Dow is called the favorite.

Louie Sanchez, who sought the Republican nomination for a seat in the United States Senate in 2020, wrote in a statement: “Any assumption that there is a ‘favorite’ is just a baseless assumption that undermines the vital role that Republican primary voters will play in the selection of candidates and do their own research to decide who is best equipped to lead the fight against Lujan Grisham. “

Louie Sanchez called the race “wide open,” giving each candidate the opportunity to get their message across directly to voters.

“I look forward to the upcoming campaign and the opportunity to continue to travel across the state so that New Mexicans can make their voices heard,” he wrote.

Steve Pearce, president of the New Mexico Republican Party, declined a request for an interview. The party has also declined to respond to a number of emailed questions, including whether other candidates are considering running for the gubernatorial nomination or which of the seven has the best chance of toppling Lujan Grisham.

“At the moment, it is too early for the RPNM to address the many candidates running for the Republican nomination for governor or to discuss campaigns,” spokesman Mike Curtis wrote in a statement.

Delaney Corcoran, spokesman for the New Mexico Democratic Party, said the field of GOP gubernatorial candidates was in disarray.

“The only thing the Republican candidates have shown is that they are in a race to see who can look most like Donald Trump and appeal to the far right,” she wrote in an e -mail. “From internal struggles in amateur organizations to disconnected politics, it’s clear that GOP Chairman Steve Pearce has lost control of the New Mexico Republican Party. The future of the GOP in New Mexico looks bleak.”

In a statement, Pearce hit back, writing that the New Mexico Republican Party is “more organized and prepared to take back our state than ever before.” He also wrote that the party has vision, strong candidates, and is committed to ensuring the rights and freedoms of New Mexico citizens are protected.

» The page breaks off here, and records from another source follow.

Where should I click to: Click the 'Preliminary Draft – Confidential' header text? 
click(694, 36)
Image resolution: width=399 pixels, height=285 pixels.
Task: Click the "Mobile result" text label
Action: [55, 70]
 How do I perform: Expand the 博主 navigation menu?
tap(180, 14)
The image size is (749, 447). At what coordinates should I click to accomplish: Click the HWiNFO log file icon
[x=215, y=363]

“Governor Lujan Grisham has always failed New Mexico and its people: she destroyed our economy, closed businesses, deprived New Mexicans of freedoms, overstepped her authority as governor with her decrees and even had to pay. secret money surrounding his sexual harassment of his staff, ”he wrote, referring to a deal with his former campaign spokesperson, who accused the governor of grabbing his crotch.

“Her record is miserable and her progressive agenda continues to embarrass us as a state. She has driven families out of New Mexico to seek a better education, and businesses have fled our state as well. This governor has also let down our citizens when it comes to crime, and she adamantly refuses to acknowledge the current southern border crisis, ”Pearce wrote.“ Any Republican candidate for governor would do a better job, and we are determined to take the job. governor next year. “

Will Reinert, spokesperson for the Republican Governors Association, also took aim at Lujan Grisham, writing in an email that “countless personal and professional scandals” continue to distract the governor and leave her unable to effectively govern the state.

“A wave of violent crime, the nation’s worst public education, and an overrun southern border deserve a Republican governor who can focus solely on state recovery,” he wrote.